楊寶國
“吾兒你好”,冬冬最不愛聽這句話了。
當兵三年了,爸爸每次來信開頭都是這句話,沒有一點兒創新。冬冬看膩了,戰友們也看膩了。信不拆,戰友張佳都能猜出開頭來。大家干脆給冬冬起了一個綽號,叫“吾兒你好”。

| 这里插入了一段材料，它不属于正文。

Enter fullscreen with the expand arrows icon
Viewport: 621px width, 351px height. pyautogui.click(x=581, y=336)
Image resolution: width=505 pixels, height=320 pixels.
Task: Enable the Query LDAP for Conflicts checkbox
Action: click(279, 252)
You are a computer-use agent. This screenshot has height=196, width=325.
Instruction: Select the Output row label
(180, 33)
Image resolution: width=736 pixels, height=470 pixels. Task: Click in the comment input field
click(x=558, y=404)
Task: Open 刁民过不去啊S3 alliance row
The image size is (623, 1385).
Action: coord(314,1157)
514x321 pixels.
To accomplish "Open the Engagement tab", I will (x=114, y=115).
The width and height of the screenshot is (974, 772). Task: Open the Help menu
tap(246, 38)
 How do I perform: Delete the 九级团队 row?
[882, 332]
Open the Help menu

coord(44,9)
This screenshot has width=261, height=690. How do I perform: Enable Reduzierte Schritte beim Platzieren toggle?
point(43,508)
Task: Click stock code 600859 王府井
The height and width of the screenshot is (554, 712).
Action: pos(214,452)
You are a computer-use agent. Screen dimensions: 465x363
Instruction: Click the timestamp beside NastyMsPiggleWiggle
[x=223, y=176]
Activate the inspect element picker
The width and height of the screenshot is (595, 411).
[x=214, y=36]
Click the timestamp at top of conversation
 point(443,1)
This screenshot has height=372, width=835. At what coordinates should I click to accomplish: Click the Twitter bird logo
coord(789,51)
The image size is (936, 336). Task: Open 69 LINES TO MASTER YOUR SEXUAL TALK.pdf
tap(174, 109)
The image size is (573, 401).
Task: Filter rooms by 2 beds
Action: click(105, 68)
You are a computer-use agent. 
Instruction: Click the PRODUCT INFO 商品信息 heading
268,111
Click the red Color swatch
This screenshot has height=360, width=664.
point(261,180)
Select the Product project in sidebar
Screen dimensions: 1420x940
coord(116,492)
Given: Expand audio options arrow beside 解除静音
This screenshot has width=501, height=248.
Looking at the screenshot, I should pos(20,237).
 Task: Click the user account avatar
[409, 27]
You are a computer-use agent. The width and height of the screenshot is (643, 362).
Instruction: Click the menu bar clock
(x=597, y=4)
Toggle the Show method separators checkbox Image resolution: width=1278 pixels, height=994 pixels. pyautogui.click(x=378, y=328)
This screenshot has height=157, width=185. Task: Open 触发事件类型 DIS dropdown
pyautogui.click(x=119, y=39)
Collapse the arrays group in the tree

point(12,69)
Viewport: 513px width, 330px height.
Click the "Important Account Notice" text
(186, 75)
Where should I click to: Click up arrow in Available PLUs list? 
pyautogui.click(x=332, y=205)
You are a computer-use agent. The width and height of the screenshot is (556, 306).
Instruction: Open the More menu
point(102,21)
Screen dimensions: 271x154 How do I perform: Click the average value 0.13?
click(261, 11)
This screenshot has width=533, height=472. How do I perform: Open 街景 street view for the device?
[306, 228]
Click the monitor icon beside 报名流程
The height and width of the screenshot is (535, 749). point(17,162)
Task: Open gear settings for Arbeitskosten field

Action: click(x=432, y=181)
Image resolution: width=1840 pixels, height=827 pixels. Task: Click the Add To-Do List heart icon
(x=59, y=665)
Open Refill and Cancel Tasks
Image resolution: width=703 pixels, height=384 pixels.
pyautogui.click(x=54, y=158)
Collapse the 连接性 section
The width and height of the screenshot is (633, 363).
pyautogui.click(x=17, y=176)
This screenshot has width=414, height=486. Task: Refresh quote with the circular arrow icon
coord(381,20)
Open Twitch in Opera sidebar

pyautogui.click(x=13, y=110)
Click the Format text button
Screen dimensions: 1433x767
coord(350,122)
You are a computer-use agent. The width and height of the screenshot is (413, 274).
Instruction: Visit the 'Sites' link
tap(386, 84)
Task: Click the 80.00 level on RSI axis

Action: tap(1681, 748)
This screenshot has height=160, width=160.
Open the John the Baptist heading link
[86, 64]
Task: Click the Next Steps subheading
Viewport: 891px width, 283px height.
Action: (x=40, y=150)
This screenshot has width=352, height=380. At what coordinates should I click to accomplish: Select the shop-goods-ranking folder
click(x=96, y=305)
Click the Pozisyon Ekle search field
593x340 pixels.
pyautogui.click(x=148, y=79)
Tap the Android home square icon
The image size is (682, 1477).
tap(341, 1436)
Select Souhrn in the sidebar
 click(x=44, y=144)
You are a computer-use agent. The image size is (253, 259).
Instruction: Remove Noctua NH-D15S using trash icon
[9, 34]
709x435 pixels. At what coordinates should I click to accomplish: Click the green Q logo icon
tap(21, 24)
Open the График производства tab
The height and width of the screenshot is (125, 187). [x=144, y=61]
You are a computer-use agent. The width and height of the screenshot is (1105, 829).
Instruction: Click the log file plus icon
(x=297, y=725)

戰友們和冬冬開玩笑,故意先叫一聲“吾兒”,停一會兒,再說一聲“你好!”后來索性只叫“吾兒”。冬冬似乎成了“大眾兒子”,誰都可以做冬冬的爸爸了。冬冬很生氣,打通了爸爸的電話說:“以后實在沒啥說,就別來信了!打個電話就行了!”沒等爸爸說什么,冬冬就掛斷了電話。
果然,爸爸不再來信了,但媽媽的信又來了。媽媽來的第一封信落在張佳手里。還沒等冬冬看,張佳就說要讓大家找一下新感覺。張佳才念了第一句,戰友們就笑了,開頭還是“吾兒你好”。冬冬不信,搶過來看了,稿紙頂格寫著“吾兒:你好!”雖然筆跡不再是爸爸的了。冬冬氣壞了,刷刷兩下,就把信撕了。
家書如鐘表一樣準時準點,每周一封??啥僖膊豢戳?收到后就順手裝進枕套里。三年義務兵當滿了,冬冬的枕套也裝滿了。冬冬枕在家書上睡了三年。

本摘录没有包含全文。